On Thu, Apr 04, 2019 at 08:50:54AM -0400, Brian Foster wrote:
> On Wed, Apr 03, 2019 at 03:38:09PM -0700, Darrick J. Wong wrote:
> > On Fri, Mar 22, 2019 at 08:46:15AM -0400, Brian Foster wrote:
> > > On Fri, Mar 22, 2019 at 12:52:40PM +1100, Dave Chinner wrote:
> > > > On Thu, Mar 21, 2019 at 08:27:40AM -0400, Brian Foster wrote:
> > > > > On Thu, Mar 21, 2019 at 08:10:19AM +1100, Dave Chinner wrote:
> > > > > > On Wed, Mar 20, 2019 at 08:02:05AM -0400, Brian Foster wrote:
> > > > > > > On Wed, Mar 20, 2019 at 07:25:37AM +1100, Dave Chinner wrote:
> > > > > > > > > > The broader point is that by controlling writeback ordering, we can
> > > > > > > > > > explicitly demonstrate stale data exposure. If fixed properly, we should
> > > > > > > > > > never expect stale data exposure even in the event of out of order
> > > > > > > > > > writeback completion, regardless of the cause.
> > > > > > > > > 
> > > > > > > > > Agree.  Even if s_f_r is a giant trash fire, if we're exposing stale
> > > > > > > > > disk contents it's game over anyway and we ought to fix it.
> > > > > > > > 
> > > > > > > > Well, that's exactly the problem with SFR, isn't it? The dirty data
> > > > > > > > is outside the range the user asks to sync and the implementation
> > > > > > > > doesn't go anywhere near the filesystem so we can't actually do the
> > > > > > > > right thing here. So we are left to either hack fixes around a
> > > > > > > > shitty, broken interface and everyone pays the penalty, or we ignore
> > > > > > > > it. We've simply ignored it for the past 10+ years because it really
> > > > > > > > can't be used safely for it's intended purposes (as everyone who
> > > > > > > > tries to use it finds out eventually)...
> > > > > > > > 
> > > > > > > 
> > > > > > > Just to make this abundantly clear, there is nothing unique, magic or
> > > > > > > special required of sync_file_range() to reproduce this stale data
> > > > > > > exposure.

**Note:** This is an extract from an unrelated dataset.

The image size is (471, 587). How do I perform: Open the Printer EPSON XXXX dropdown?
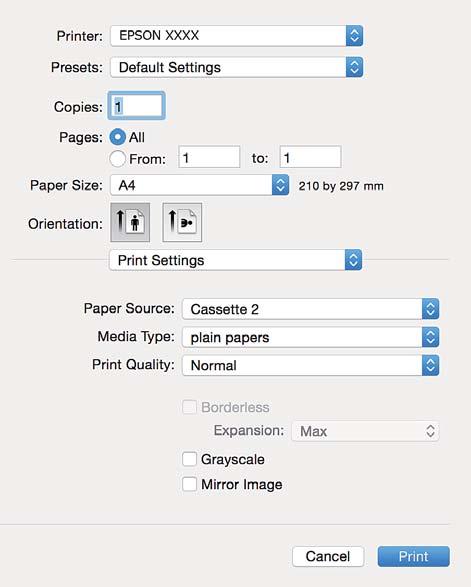tap(237, 36)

See the following variation of a command sequence from the
> > > > > > > fstest I posted the other day:
> > > > > > > 
> > > > > > > ...
> > > > > > > # xfs_io -fc "pwrite 0 68k" -c fsync -c "pwrite 96k 4k" \
> > > > > > > 	-c "fpunch 96k 4k" <file>
> > > > > > > ...
> > > > > > > # hexdump <file>
> > > > > > > 0000000 cdcd cdcd cdcd cdcd cdcd cdcd cdcd cdcd
> > > > > > > *
> > > > > > > 0011000 abab abab abab abab abab abab abab abab
> > > > > > > *
> > > > > > > 0018000 0000 0000 0000 0000 0000 0000 0000 0000
> > > > > > > *
> > > > > > > 0019000
> > > > > > > 
> > > > > > > Same problem, and it can be reproduced just as easily with a reflink or
> > > > > > > even an overlapping direct I/O.
> > > > > > 
> > > > > > How does overlapping direct IO cause stale data exposure given that
> > > > > > it uses unwritten extent allocation? That, of course, is ignoring
> > > > > > the fact that the result of overlapping concurent direct IO is, by
> > > > > > definition, undefined and an application bug if it occurs....
> > > > > > 
> > > > > 
> > > > > It's overlapping a buffered write and so starts with a flush instead of
> > > > 
> > > > Ok, but that's not the normal usage of the phrase "overlapping
> > > > direct IO".  Overlapping direct IO means two concurrent direct IOs
> > > > to the same LBA range in the device underlying the filesystem. i.e.
> > > > they overlap in both the temporal and physical (device LBA) domains.
> > > > 
> > > > Subtle difference, yes, but a very important one.
> > > > 
> > > 
> > > Yeah, I just referenced it in passing and was unclear. The point is just
> > > that there are multiple vectors to the problem, some of which are sane
> > > sequences and some apparently not, and I'd rather not get caught up in
> > > the minutiae of why some of those sequences are not sane. I'm trying to
> > > see if we can find a solution to the fundamental data exposure problem.
> > 
> > Is there a way to increase the amount of writeback?  Say for example
> > that we have a delalloc reservation for blocks 0-9, and writeback asks
> > us to write back block 7.  If we succeed at converting the entire
> > 10-block reservation into a real extent, why can't we come back and say
> > "Hey, we also need to flush the pages for blocks 0-6,8-9"?  Are we going
> > to need something like that for blocksize > pagesize filesystems too?
> > 
> 
> That might be possible in various places. In fact, I think we used to do
> something like this in XFS (perhaps not for this purpose). I just jumped
> back to v2.6.32 and see that the xfs_cluster_write() mechanism still
> exists at that point down in the ->writepage() path.
> 
> I'm not sure if doing that alone is worth the effort if you consider
> it's more of a mitigation than a solution to the underlying problem.
> Once we convert the associated delalloc extent, we're open to stale data
> exposure (assuming we're not protected by on-disk EOF and whatnot) until
> all of the remaining pages over the extent are written back, whether
> that occurs in the current writeback cycle or a subsequent one.
> 
> I suppose it might make sense in service to another solution, such as
> writing back everything preceding a page that is going to update on-disk
> EOF (which is something I think Dave suggested earlier as an incremental
> improvement, I've kind of lost track). We'd probably just have to make
> sure that the on-disk eof can never get ahead of the lower index
> writeback pages by I/O reordering or whatever..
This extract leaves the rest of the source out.